И нужно ли еще раз указать, что если чудо становится приемлемым для нашего логического мышления, если наш разум может его объяснить, то оно тем самым превращается в обычное явление имманентного мира, т. е. теряет весь свой характер чуда, все свое значение?
Так думается, что Мережковский и в области религии остается тем же рационалистом с известной еще — увы! — наклонностью к столь презираемому им позитивизму. И здесь, должно быть, как и в художестве, ему не дано ощущать полноту гармонии, блаженство истинного, а не выдуманного синтеза.
Но вот снова и снова ищет Мережковский доводов для своего синтеза, хочет уверить и себя, и других, что его царство Третьего Завета необходимо, что в нем единственное спасение для человечества, единственное решение всех мировых вопросов. С последних высот отвлеченности спускается он к реальной действительности и с нею пробует связать его. Туда, на те высоты, пропилеями служили ему Толстой и Достоевский, здесь же в реальности он будет иметь дело прежде всего с Гоголем. Его судьбу, его писания Мережковский берет как орудие борьбы, с одной стороны, с историческим христианством, отвергающим святость плоти, с «о. Матвеем», а с другой — с тем самым позитивизмом, пошлостью, «царством мещанства», которое отрицает дух; оно и есть гоголевский черт.
Гоголь первый увидел невидимое и самое страшное зло не в трагедии, а в отсутствии всего трагического, не в силе, а в бессилии, не в безумных крайностях, а в слишком благоразумной средине, т. е. в позитивизме, в этом единственном воплощении черта, который только «кажется одним из двух концов бесконечностей мира». Хлестаков и Чичиков — вот его два образа, в которые он, этот истинный начальник зла, раздвоился. Напрасно думают, что тут типы русской провинции 20-х годов прошлого века, — нет, в них совсем другой, гораздо более глубокий, символический, первичный смысл; дух их витает над всей культурой, над всей жизнью Европы, над всеми нашими идеалами и ценностями. Из двух сил слагается наша жизнь: из центростремителыюй и центробежной, из силы, движущей вперед, прогрессивной, и силы задерживающей, консервативной. Хлестаков и есть символ первой, а Чичиков — второй. Оба они всюду и во всем, оба они все опошляют, принижают до своего «среднего уровня, до мещанства». Вот, например, наши теперешние центральные идеи: Богочеловек и Человекобог, борьба со стихией нравственности, крайнее утверждение своего «я» и христианское тяготение к мирам иным, крайнее отрицание этого «я». Но разве хлестаковское изречение: «ведь на то живешь, чтобы срывать цветы удовольствия» не есть опошленное ницшеанское и карамазовское: «нет добра и зла, все позволено»? Так же, как его слова: «хочешь пищи для души — вижу, точно надо чем-нибудь высоким позаняться»? Не христианство ли это, тоска по неземной отчизне, «идеализм»?

ЗАДАНИЕ: Выпишите дословно фрагмент отрывка о Мережковском и Гоголе начиная со слов «И нужно ли еще» и заканчивая словами «все свое значение?» включительно.

ИМЕЮЩИЕСЯ ДАННЫЕ:
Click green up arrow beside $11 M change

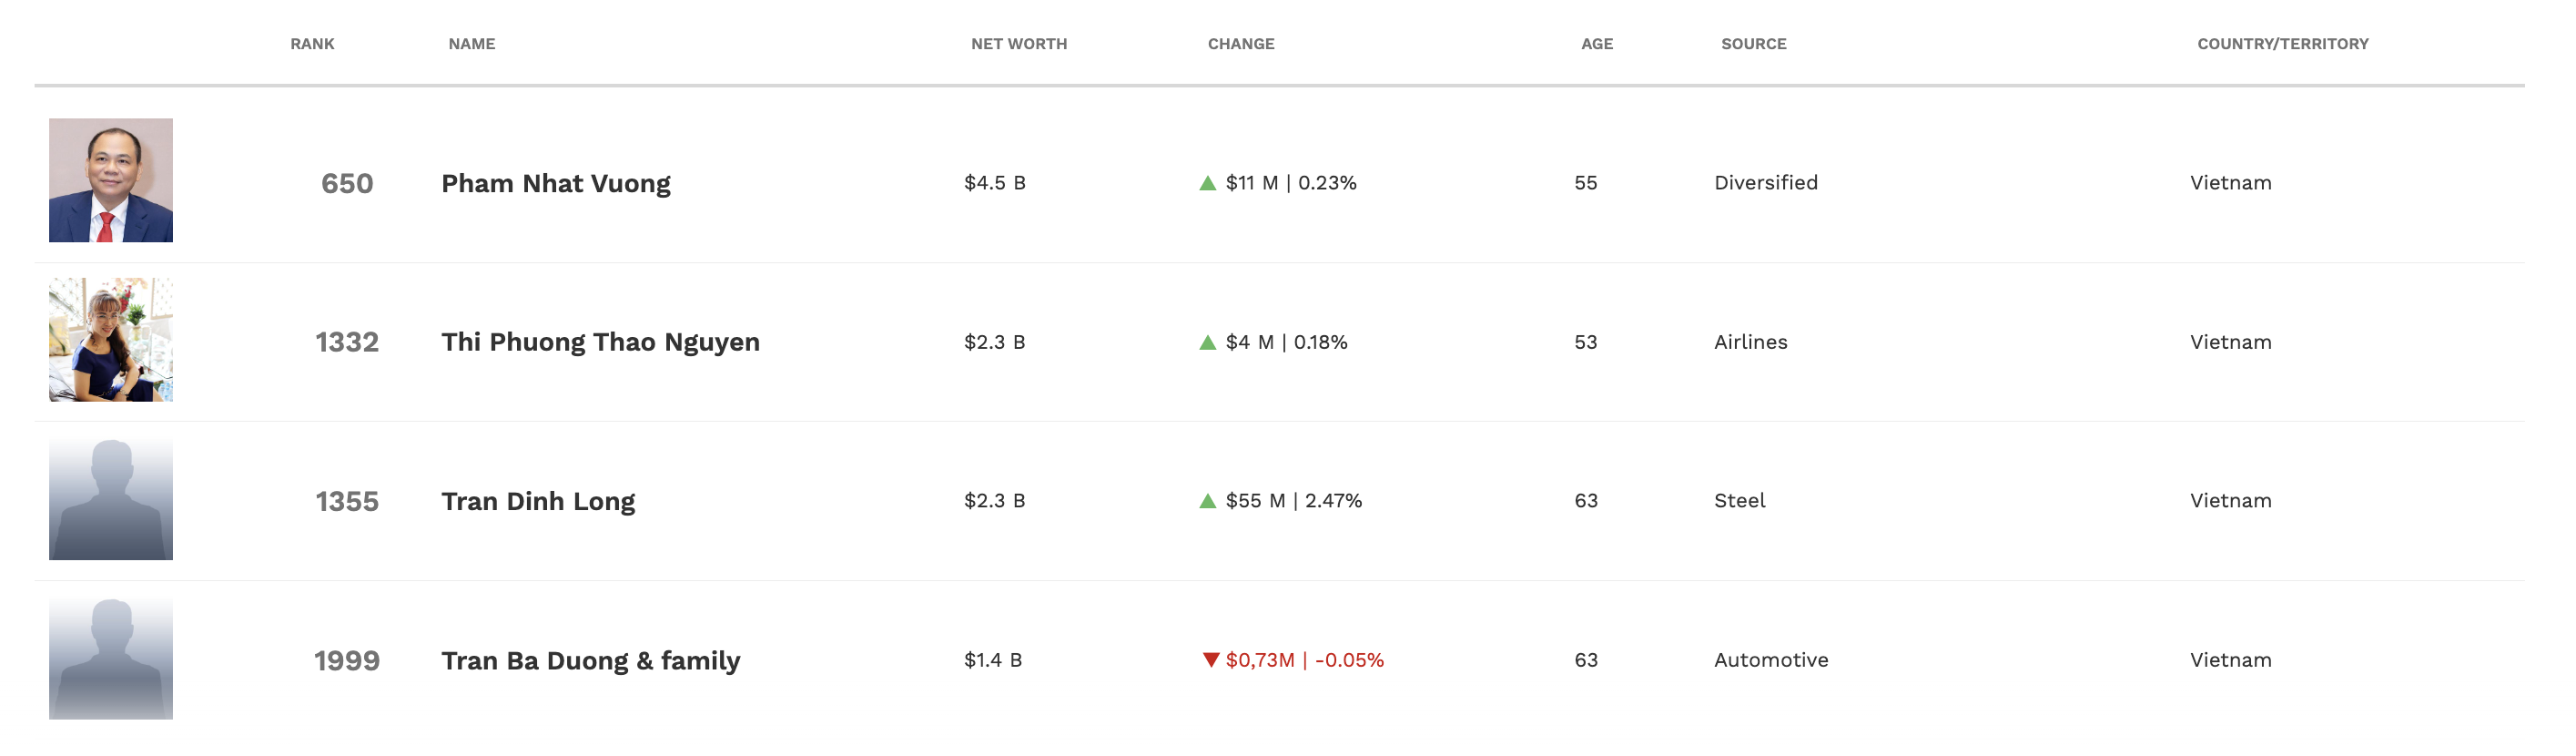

РЕШЕНИЕ ЗАДАНИЯ:
И нужно ли еще раз указать, что если чудо становится приемлемым для нашего логического мышления, если наш разум может его объяснить, то оно тем самым превращается в обычное явление имманентного мира, т. е. теряет весь свой характер чуда, все свое значение?